> _Your tasks_:
1: Translate this sentence from the forum thread on class imbalance into Spanish: "I have a general question about the sampling strategy in the DataLoader."
2: In one to three sentences, explain why the mini-batches described in the forum thread on class imbalance contained almost only the label 0.
3: Pick up the forum thread on class imbalance after its final sentence and continue it.

> _Text block_:
Is it okay to match the ratio of labels in the mini-batch from the extremely imbalanced data?

Hi, thank you for your effort in establishing PyTorch.
I have a general question about the sampling strategy in the DataLoader.

When I have a very imbalanced dataset with binary classes for the link prediction task, the basic sampler returns the randomly sampled cases while preserving the original ratio of classes.
(In detail, I have 138,015 edges with label 0 and 8,791 with label 1)
Before making the model training, I checked the ratio of labels in the mini-batch and found that most labels were set to 0. (i.e., [0,0,0,0,0,0,0,0] when batch_size=8)

Although I checked that there are several ways to solve this problem (e.g., WeightedRandomSampler in torch.utils.data, RandomUnderSampler in imblearn.under_sampling, …), I considered matching the ratio of pos(1) and neg(0) labels in each batch by randomly choosing the samples from the major class (i.e., [1,1,1,1,0,0,0,0] when batch_size=8).
But is it the right way to overcome the data imbalance?
As the general meaning of negative sampling in the graph is sampling the edges from the unconnected edges, I’m not sure how to deal with the minor class: is it okay to repeat it during iteration?

Thank you for reading my question.

Hi Songyeon!

Yes, forcing each batch to contain the same number of negative samples as
positive samples is a perfectly legitimate way to sample data when you have
unbalanced binary classes.

[Text and item location entries]
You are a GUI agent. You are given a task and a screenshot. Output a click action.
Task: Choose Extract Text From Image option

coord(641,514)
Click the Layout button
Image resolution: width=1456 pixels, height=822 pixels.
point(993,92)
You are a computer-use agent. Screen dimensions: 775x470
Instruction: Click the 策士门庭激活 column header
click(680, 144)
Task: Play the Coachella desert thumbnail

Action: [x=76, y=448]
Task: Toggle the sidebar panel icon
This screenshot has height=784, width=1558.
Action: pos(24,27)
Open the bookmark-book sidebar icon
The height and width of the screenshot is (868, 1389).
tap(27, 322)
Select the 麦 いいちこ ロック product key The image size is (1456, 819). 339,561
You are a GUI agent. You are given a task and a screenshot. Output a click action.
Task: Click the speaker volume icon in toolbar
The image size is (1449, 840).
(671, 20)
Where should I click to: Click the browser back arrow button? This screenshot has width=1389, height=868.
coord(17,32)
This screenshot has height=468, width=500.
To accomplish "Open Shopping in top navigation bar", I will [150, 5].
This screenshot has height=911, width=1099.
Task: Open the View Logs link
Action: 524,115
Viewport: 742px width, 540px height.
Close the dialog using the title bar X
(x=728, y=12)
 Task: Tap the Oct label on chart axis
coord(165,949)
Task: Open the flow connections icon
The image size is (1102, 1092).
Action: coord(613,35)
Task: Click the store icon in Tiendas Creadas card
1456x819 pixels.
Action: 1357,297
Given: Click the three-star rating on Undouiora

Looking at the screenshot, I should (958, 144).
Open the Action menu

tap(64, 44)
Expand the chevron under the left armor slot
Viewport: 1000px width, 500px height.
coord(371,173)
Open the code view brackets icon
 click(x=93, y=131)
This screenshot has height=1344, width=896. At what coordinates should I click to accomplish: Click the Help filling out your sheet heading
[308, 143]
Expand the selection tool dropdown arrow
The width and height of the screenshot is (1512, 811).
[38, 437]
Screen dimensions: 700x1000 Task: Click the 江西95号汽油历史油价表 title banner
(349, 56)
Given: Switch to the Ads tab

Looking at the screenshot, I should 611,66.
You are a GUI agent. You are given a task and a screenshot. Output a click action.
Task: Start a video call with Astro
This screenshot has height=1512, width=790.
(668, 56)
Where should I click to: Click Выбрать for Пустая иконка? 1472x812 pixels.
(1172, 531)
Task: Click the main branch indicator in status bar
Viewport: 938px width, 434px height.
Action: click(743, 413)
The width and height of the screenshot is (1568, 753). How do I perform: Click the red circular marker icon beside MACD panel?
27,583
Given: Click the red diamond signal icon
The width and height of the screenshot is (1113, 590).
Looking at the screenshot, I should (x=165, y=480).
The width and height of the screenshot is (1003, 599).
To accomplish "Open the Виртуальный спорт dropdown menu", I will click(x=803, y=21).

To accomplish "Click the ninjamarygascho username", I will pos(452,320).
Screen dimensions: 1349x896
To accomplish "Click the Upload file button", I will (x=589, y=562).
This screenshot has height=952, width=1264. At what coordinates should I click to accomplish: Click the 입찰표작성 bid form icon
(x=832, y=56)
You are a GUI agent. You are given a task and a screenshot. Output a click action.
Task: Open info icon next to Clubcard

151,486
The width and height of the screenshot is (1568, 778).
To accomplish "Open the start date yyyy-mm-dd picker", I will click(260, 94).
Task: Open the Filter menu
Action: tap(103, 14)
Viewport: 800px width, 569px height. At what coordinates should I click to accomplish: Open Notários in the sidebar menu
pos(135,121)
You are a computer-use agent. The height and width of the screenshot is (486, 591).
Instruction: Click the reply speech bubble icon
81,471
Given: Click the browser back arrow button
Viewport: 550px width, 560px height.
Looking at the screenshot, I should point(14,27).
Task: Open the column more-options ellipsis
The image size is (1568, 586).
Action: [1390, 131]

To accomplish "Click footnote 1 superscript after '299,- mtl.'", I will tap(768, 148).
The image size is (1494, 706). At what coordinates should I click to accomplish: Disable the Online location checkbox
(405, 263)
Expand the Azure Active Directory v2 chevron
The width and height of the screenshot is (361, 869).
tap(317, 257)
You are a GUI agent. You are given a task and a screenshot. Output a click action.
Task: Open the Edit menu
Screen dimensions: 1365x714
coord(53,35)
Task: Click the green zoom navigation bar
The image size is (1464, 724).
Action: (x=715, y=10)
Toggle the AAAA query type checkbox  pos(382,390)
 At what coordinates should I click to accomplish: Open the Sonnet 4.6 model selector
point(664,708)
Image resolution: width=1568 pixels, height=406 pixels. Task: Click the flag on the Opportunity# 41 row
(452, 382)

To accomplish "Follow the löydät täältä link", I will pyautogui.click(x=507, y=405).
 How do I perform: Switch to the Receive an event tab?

> _Expected results_:
1: Tengo una pregunta general sobre la estrategia de muestreo en el DataLoader.

2: The basic sampler draws cases at random while keeping the original class ratio. The dataset holds 138,015 edges labeled 0 and only 8,791 labeled 1, so a batch of eight usually came out as all zeros.

3:
(You could also reweight the samples in your loss function, for example,
by using BCEWithLogitsLoss’s pos_weight constructor argument. It is,
however, my theoretical preference to sample the minority class more
heavily, as you propose doing, rather than reweight the samples in the
loss function, unless the number of minority samples in your training set is
so small that batches would often contain duplicates of the same sample.)

It’s worth noting that if you use something like WeightedRandomSampler
so that your batches of eight samples contain on average four positive and
four negative samples, it is unlikely that a given batch would contain no
positive or no negative samples and it is rather unlikely that a given batch
would contain only one sample from a class. So you would still get batches
that are usually reasonably well balanced even if you don’t force each batch
to have exactly four positive and four negative samples.

Best.

K. Frank

1 Like

Thank you for your kind and prompt reply!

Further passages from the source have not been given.